Nutricosmetics is an umbrella term for food supplements with aesthetic benefits beyond their primary nutritional value. They are considered nonpharmaceutical and nonmedicinal products, although they are sold in capsules, tablets, syrups, gels, solutions, and extracts. Nutricosmetic supplements can contain nutrients and secondary plant metabolites (also known as phytochemicals or botanicals)
[19][20]. Phytochemicals are non-nutritive plant chemicals with protective or disease preventive properties such as antioxidant activity, antimicrobial effects, hormone metabolism modulation, immune system stimulation, and anti-aggregate action. They are considered non-essential nutrients since the human body does not require them for sustaining life. The great changeability of phytochemical compounds determines a significant variation in their physicochemical properties (e.g., solubility in water or oil medium)

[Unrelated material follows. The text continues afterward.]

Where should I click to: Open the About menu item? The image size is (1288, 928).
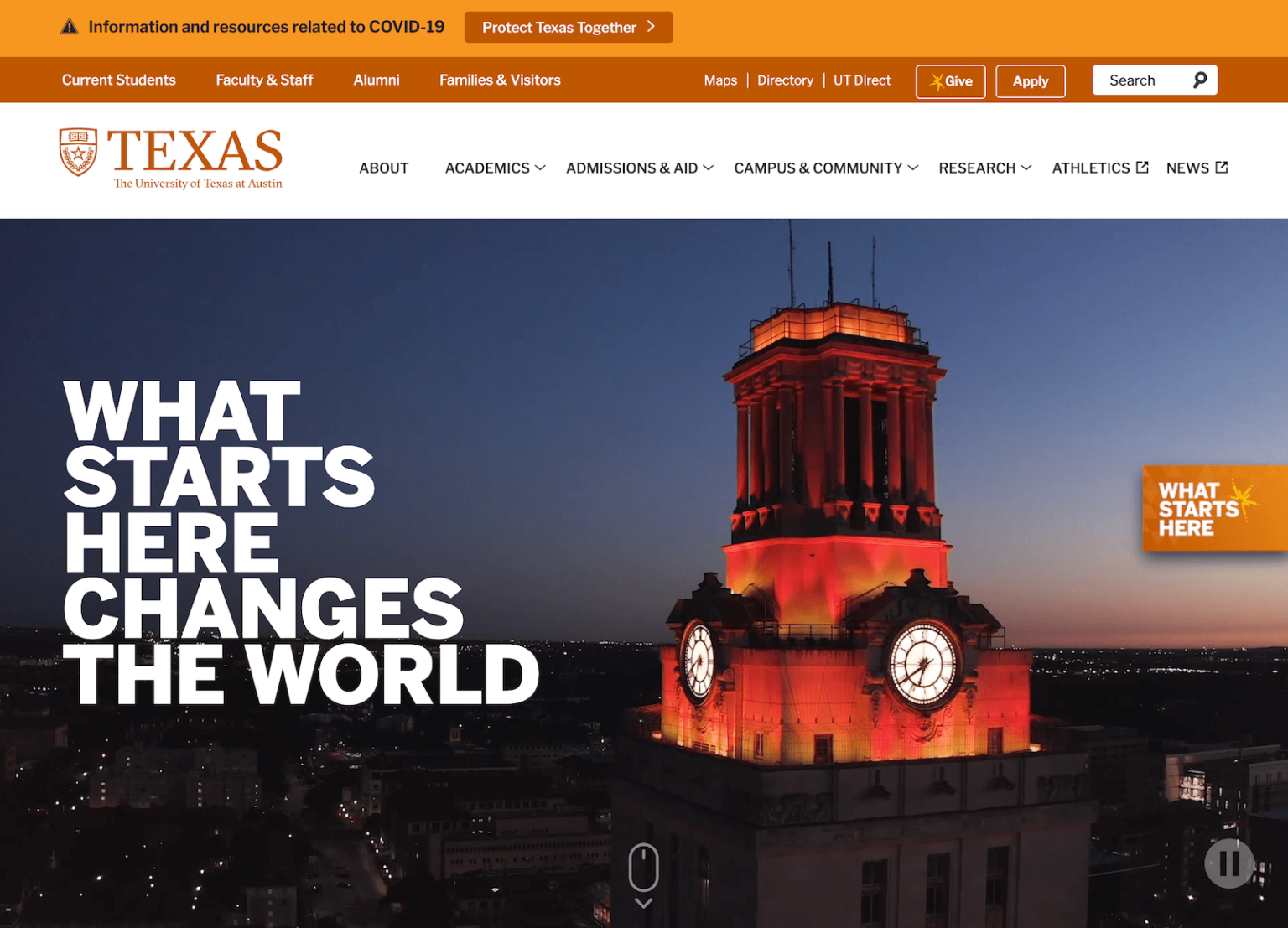[x=384, y=168]
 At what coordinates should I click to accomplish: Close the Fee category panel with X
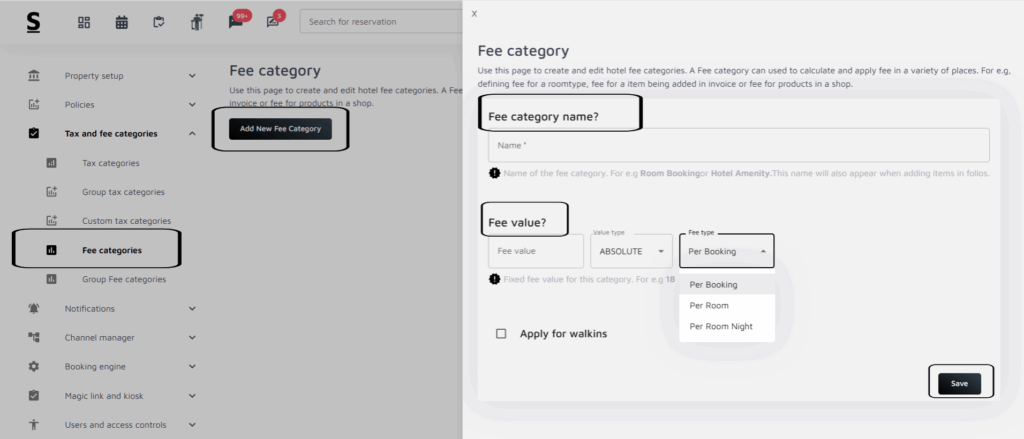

[21]. The health effects depend on absorption, distribution, metabolism, and excretion. The absorption depends on the dose, the matrix in which they are ingested, and the presence of compounds able to bind or solubilize phytochemicals, reducing their bioactivity or product stability. Some phytochemicals are present in plant foods, such as glycosides or other conjugates, and must be hydrolyzed to be absorbed. Their metabolism may be affected by environmental exposures, stability, activity, gut microbials, and variations in levels of endogenous compounds that modulate biotransformation pathways
[22][23]. In particular, among phytochemicals, antioxidant compounds such as vitamins (i.e., E, A, and C), tocopherols, carotenoids, methylxanthines (theophylline, caffeine, and theobromine), and phenols have been shown to improve our aesthetic wellbeing, making anti-inflammatory, antioxidant, photoprotective, antiaging, antiviral, and antibacterial effects
[10][24][25]. The combination of topical application cosmetics and oral intake products enhances the results
[26]. Both synthetic and natural molecules are employed in nutricosmetic products
[27]. Butylated hydroxytoluene (BHT), butylated hydroxyl anisole (BHA), and propyl gallate are examples of synthetic antioxidants. Some synthetic antioxidants are obtained from natural ones. Polyphenols, mineral antioxidants (i.e., selenium, iron, copper, manganese, and zinc), vitamins, and phyto-antioxidants are natural compounds used in cosmetic products. Synthetic and natural antioxidants can be used together to produce synergistic stabilization effects
[28]. Antioxidants can be grouped into non-enzymatic and enzymatic compounds
[29]. Generally, their levels depend on the types of skin cells. For example, melanocytes do not contain enzymatic antioxidants
[30]. The biopharmaceutical classification of antioxidants is based on their permeability and solubility. Four classes of antioxidants are estimated: high solubility–high permeability (i.e., vitamin C, are located in cellular fluids); low solubility–low permeability; low solubility–high permeability; and high solubility–low permeability (i.e., vitamin E, are present in cell membranes)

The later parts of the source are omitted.